+++ Page text
A: Although alcohol may raise HDL (good) cholesterol, research shows that moderate use of alcohol may indicate other lifestyle-habits--such as effective stress management or good nutrition--that can reduce the risk of heart disease. Also, there are different types of HDL cholesterol: HDL-1, HDL-2, and HDL-3. Alcohol seems to increase HDL-3, which plays no proven role in protecting against heart disease. Finally, the amount of alcohol claimed to raise HDLs can contribute to liver damage and blood pressure problems. Exercise is a more effective way to increase HDLs.

Q: My 70-year old mother complains that she has trouble digesting foods. Can this be possible?
A: With age, the stomach excretes less acid. Also, about 50 percent of older adults have athropic gastritis--stomach inflammation characterized by pain, tenderness and nausea. Decreased enzymes in the intestine and reduced surface area of the intestine (another characteristic of age) affect nutrient absorption and intestinal movement. Medications can also have a negative effect on the digestive tract. Now, more than ever, your mother's good health depends on eating a nutritious diet and drinking eight glasses of water a day.

Q: I just lost 25 pounds, and am very pleased with my accomplishment. But I'm scared that I might gain the weight back. What can I do?
++++++
+++ Data excerpts
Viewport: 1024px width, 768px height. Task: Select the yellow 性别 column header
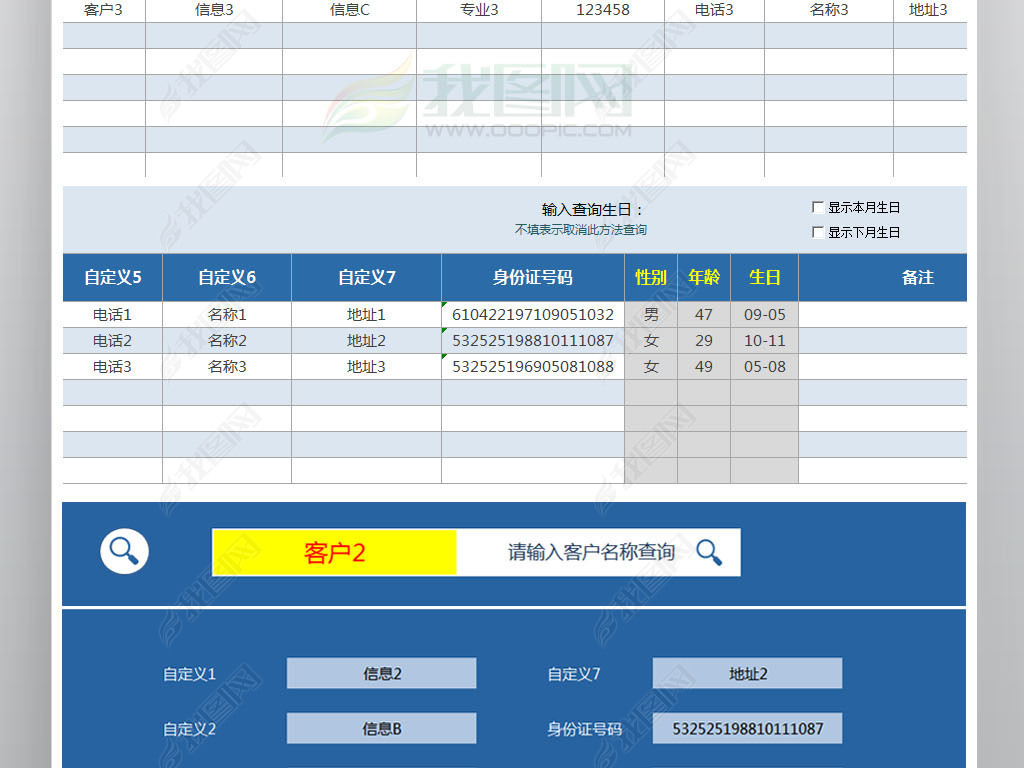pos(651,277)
++++++
+++ Data excerpts
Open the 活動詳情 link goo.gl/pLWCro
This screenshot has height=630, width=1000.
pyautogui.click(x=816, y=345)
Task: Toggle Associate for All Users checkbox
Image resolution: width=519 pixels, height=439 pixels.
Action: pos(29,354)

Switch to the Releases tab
++++++
▸ **What is required**:
Can you quote the health Q&A text word for word, from "A: With age, the" up to and including "water a day."? Rely only on the health Q&A text to respond.

▸ **Output of the exercise**:
A: With age, the stomach excretes less acid. Also, about 50 percent of older adults have athropic gastritis--stomach inflammation characterized by pain, tenderness and nausea. Decreased enzymes in the intestine and reduced surface area of the intestine (another characteristic of age) affect nutrient absorption and intestinal movement. Medications can also have a negative effect on the digestive tract. Now, more than ever, your mother's good health depends on eating a nutritious diet and drinking eight glasses of water a day.